Dirk Voegels: Mr Bennink, will you continue as Chairman? Mr Becht, the reason behind the takeover and the strategy you outlined are similar to the strategy DE already outlined. Do you expect some synergy from DE in accordance with your strategy in coffee and tea, or was it just that DE was cheap for takeover?
Jan Bennink: We had discussions about whether I would stay around in the new consortium. As you know, we were looking for a CEO and that search continues. We have not found a candidate yet. In the old process, I would have been flanking the CEO as the Chairman. In this particular consortium, it is very difficult. It is logical that Bart would be the Chairman. It is not good to have two captains of a ship, so Bart will remain Chairman and, at the moment of closure, I will step down.
Bart Becht: I need to give you a bit of background about JAB. JAB is a company that invests in high-growth consumer goods categories and premium brands. Our focus is very much on the long term. We are investors with a time horizon that is more like 15–20 years. When we look at DEMB, we do not look necessarily at what the company is worth over the next one or two years; we look at the return on our investment over a 10–20-year period. You are absolutely right: we are completely aligned with management strategy, focusing on growth behind the key brands, innovation and improving the product. We are fully aligned with the strategy, but our time horizon is very different from investors who would be trading the stock on the Amsterdam Stock Exchange. We believe that, even at the price of €12.50, this is a very attractive opportunity.
Dirk Voegels: One of the discussions about the strategy of DE was that they were very fixed on Europe, which does not promise high growth in the near future. Is there a change of strategy, so you will also focus more on emerging markets?
Jan Bennink: The way we look at DEMB is as both an opportunity for organic growth in the markets where they are, as well as a platform for future acquisitions. DEMB will be the central pillar for us, as I said before, in the consumer goods part of the coffee and tea industry. Clearly, organic growth in existing markets includes not just Europe, but also Brazil, which is clearly a very exciting emerging market, but then beyond that we will look at acquisitions to complement the portfolio. They are very likely to include new countries.

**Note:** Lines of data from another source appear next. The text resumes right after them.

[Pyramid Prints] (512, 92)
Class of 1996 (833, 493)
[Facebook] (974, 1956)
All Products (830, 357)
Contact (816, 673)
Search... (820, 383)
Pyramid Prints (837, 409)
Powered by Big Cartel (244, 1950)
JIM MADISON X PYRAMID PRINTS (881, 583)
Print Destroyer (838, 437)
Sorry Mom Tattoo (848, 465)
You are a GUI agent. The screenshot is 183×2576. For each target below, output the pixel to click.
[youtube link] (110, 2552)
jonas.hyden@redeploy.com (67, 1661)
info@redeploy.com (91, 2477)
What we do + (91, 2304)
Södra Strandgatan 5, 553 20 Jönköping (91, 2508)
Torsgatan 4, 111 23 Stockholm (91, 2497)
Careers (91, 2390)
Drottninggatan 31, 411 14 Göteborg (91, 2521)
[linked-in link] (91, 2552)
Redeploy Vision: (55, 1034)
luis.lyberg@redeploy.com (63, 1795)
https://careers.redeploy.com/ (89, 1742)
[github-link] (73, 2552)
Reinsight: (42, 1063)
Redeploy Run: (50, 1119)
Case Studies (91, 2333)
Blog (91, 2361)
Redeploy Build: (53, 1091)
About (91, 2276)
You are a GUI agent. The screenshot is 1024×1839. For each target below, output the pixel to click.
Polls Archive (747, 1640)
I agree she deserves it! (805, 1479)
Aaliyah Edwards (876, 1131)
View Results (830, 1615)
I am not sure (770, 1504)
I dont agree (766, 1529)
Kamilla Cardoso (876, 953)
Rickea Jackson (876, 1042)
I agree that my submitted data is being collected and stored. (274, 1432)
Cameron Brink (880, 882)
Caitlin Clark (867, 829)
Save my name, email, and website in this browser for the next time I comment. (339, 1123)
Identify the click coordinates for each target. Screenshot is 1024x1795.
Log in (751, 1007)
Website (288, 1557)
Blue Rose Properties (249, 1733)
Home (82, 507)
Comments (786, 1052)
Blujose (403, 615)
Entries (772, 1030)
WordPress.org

Question (Dow Jones): My first follow-up question is for Mr Bennink. How long would it have taken you to create this value as a standalone company?
Jan Bennink: The board evaluated the offer from JAB on a longer period than if we had done it by ourselves or by JAB. The fact that we fully recommend this offer means that it is very interesting for our shareholders to do this on this basis because, on a standalone basis, it would have taken us a long time to get here.
Question (Dow Jones): Mr Becht, you said there were no synergies between your current assets and DEMB, but are you looking at ways for companies to cooperate? What will that look like? Can you give any more details about how the equity portion of the deal is being divided among partners in the consortium?
| | |
Master Blenders Media Call | | Friday, 12th April 2013 |
Bart Becht: We do not have a plan to cooperate with other companies, at this stage in the game, and I am not sure we will have in the future. As I said before, we are very much aligned with what management is trying to do in the company today. They are very much focused on driving its key brands for growth, behind innovation, and upgrading the product. We are very much aligned with that and very excited about that.
In terms of the equity portion, you have seen what that is. The bulk of that is provided by Joh. A. Benckiser. There are smaller parts that are divided between Société Familiale d`Investissements (SFI), Quadrant Capital Advisors and BDT Capital Partners. Behind BDT Capital Partners, there are a number of different parties. That is all I can tell you but, basically, JAB provides the bulk of the equity financing.
Jan Bennink: I would like to thank you for your attendance at such short notice. Thank you.